Hello everyone. I'm working with STAR aligner to map microRNA seq samples into the whole mouse genome. While taking a look at the parameters, I noticed the parameter --outFilterMismatchNmax had as default mismatch number 10 (according to the STAR manual 2.7.0a). As I'm working with very small RNA, of about 20 bp length, I thought it would not make sense to allow such a high number of mismatches, so I limited it to 0 to see how the result changed. However, to my surprise, the mapping % was barely different. When using the default parameter, for my example sample I obtained an STAR output of 58.63% of uniquely mapped reads, and a 40.80% of multi-mapped reads. When limiting the mismatches to 0, the mapping was 58.00% and 41.23%, respectively. All the other parameters were left the same. How can I make sense of these results? I get almost the same mapping results, so is the maximum mismatch not that important to filter, at least for my data? Should I go on with the default STAR parameter? Am I missing something as to how this parameter works?
I would really appreciate if anyone has an idea of why this is happening or has encountered a similar issue and can help me decide about how to proceed. Thank you in advance!
I think what needs to be established how many mismatches do the initial alignments have. Take your original alignment and look for the tag called NM (NM:i:0) for each alignment. That tag ought to tell you how many mismatches do your alignments have initially. Perhaps that number was mostly 0 hence reducing the filter to 0 had no effect.

EXTRACTED ENTRIES:

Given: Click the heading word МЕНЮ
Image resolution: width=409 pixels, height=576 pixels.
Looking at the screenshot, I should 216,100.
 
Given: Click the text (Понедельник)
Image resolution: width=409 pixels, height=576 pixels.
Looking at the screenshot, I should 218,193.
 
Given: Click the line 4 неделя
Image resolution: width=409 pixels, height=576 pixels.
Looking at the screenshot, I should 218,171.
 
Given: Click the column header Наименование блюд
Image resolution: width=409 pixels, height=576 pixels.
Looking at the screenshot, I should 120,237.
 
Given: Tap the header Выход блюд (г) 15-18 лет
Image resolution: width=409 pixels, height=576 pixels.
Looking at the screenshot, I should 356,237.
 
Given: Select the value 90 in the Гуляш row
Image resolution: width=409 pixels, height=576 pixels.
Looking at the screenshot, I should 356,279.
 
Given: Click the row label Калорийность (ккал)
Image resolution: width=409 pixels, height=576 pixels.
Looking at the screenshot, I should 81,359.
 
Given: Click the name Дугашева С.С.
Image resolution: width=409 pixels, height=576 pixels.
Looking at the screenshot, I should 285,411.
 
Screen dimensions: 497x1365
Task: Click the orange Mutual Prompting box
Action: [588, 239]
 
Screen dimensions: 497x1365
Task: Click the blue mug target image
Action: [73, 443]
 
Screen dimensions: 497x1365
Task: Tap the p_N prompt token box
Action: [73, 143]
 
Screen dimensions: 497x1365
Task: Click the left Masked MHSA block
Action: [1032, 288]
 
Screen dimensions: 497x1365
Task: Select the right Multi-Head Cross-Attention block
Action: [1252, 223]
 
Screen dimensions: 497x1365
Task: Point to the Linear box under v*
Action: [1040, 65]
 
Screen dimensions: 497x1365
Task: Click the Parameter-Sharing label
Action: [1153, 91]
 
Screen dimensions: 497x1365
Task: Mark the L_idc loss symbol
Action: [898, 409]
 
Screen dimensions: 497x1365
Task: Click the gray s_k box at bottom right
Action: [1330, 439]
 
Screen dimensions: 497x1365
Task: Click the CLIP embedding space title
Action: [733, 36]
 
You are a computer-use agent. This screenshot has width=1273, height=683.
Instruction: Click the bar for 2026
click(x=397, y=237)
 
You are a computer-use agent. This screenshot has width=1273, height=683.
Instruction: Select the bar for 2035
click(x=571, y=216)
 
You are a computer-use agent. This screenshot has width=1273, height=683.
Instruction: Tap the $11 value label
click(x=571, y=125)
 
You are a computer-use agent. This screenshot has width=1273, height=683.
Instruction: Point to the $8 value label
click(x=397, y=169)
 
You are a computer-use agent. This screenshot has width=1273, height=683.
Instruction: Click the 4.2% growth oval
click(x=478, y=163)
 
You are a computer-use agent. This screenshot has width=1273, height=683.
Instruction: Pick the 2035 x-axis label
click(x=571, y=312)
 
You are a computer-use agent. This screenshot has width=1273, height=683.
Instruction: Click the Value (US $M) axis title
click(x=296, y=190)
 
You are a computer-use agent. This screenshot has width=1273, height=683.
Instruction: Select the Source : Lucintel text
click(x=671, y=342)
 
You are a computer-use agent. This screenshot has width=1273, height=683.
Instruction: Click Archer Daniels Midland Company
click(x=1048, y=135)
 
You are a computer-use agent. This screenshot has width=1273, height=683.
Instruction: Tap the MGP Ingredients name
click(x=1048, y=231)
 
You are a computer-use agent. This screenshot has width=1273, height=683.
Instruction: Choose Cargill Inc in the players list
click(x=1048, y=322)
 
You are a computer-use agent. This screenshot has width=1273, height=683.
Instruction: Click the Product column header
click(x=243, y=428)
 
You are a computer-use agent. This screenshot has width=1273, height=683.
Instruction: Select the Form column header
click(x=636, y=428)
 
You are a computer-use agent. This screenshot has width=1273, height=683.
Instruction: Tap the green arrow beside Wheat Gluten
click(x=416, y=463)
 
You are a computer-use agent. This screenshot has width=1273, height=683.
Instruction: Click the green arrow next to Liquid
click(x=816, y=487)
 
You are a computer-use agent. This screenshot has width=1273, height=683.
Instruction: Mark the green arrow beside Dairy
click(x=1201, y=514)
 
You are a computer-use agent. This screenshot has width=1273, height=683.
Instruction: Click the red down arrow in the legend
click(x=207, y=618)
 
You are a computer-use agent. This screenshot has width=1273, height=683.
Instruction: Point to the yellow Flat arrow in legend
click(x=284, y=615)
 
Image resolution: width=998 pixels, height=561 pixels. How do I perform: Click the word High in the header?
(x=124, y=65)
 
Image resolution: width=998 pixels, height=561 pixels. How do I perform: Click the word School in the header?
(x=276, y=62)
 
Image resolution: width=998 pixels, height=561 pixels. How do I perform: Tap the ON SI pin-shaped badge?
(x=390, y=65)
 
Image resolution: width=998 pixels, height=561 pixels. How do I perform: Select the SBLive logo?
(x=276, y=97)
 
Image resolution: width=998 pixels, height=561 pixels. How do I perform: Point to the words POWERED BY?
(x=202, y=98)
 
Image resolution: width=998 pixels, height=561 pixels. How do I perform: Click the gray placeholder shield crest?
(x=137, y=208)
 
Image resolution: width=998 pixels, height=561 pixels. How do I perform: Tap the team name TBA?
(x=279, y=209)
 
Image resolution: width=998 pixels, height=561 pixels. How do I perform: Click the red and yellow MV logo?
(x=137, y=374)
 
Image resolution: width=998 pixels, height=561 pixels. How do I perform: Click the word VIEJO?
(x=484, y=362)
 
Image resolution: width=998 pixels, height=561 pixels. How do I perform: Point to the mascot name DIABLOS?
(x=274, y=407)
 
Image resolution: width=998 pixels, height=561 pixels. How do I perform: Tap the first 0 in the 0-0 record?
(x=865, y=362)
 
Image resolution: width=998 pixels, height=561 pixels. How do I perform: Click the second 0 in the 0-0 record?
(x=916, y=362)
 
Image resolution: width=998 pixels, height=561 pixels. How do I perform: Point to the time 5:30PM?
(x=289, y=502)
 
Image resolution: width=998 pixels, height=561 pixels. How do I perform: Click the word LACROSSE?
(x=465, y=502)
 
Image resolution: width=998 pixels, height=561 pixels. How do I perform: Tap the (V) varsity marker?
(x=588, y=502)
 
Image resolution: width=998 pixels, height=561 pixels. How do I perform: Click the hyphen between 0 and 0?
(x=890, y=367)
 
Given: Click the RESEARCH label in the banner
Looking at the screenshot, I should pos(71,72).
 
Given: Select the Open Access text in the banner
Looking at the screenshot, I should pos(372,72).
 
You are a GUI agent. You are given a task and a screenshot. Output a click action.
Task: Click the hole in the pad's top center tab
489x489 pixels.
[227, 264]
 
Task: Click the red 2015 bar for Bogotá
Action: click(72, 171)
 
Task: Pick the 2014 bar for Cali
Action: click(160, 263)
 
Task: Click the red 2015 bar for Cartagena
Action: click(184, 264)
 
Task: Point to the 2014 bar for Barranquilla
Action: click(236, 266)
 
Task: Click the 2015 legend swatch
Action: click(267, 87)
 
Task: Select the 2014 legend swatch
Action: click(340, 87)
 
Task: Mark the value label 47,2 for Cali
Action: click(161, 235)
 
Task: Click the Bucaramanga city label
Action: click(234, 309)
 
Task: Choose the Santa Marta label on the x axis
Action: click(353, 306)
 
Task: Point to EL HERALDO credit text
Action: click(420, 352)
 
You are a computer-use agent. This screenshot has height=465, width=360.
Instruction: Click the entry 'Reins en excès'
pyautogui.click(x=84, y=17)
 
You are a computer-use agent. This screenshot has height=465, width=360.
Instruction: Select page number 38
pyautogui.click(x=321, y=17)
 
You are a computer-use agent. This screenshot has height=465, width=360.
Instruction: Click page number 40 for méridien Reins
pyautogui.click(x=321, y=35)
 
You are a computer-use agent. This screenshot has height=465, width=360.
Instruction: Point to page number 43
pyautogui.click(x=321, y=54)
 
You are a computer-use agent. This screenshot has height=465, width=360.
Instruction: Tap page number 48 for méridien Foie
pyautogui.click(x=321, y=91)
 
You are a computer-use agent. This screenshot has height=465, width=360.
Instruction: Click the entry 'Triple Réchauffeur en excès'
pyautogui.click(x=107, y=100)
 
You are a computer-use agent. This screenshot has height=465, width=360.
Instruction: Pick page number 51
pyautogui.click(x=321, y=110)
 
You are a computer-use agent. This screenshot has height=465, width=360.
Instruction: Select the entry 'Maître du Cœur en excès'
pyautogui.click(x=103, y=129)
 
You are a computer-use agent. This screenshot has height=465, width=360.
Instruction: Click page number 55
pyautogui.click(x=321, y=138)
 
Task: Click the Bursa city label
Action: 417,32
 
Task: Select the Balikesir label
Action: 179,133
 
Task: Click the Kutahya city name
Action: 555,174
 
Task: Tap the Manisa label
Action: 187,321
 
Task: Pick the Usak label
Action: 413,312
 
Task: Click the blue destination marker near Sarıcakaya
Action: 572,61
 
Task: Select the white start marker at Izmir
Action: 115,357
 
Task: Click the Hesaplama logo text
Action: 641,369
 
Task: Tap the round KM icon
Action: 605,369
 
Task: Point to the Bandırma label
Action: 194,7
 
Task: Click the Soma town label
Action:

PROBLEM REQUIREMENTS:
Retype the portion of the STAR aligner mismatch discussion above between "I would really" and "you in advance!", inclusive.

EXPECTED ANSWER:
I would really appreciate if anyone has an idea of why this is happening or has encountered a similar issue and can help me decide about how to proceed. Thank you in advance!